▶ [SOURCE MATERIAL]:
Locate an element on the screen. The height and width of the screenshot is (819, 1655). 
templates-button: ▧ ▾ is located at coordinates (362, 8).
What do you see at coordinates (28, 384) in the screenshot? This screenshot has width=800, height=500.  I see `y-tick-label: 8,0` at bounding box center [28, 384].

* * *

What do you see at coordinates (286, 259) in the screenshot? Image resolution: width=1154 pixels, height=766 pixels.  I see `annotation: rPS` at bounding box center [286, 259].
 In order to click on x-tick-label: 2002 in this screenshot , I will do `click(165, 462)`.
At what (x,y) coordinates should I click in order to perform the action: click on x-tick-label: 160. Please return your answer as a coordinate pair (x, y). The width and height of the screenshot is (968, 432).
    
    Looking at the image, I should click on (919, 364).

▶ [REQUIRED WORK]: Update the listing lines from the one containing "Locate an element" through the one containing "What do you see at coordinates (28, 384)", inclusive, so that every "screenshot" becomes "screen capture" and nothing else changes.

▶ [SOLUTION BELOW]:
Locate an element on the screen. The height and width of the screen capture is (819, 1655). 
templates-button: ▧ ▾ is located at coordinates (362, 8).
What do you see at coordinates (28, 384) in the screen capture? This screen capture has width=800, height=500.  I see `y-tick-label: 8,0` at bounding box center [28, 384].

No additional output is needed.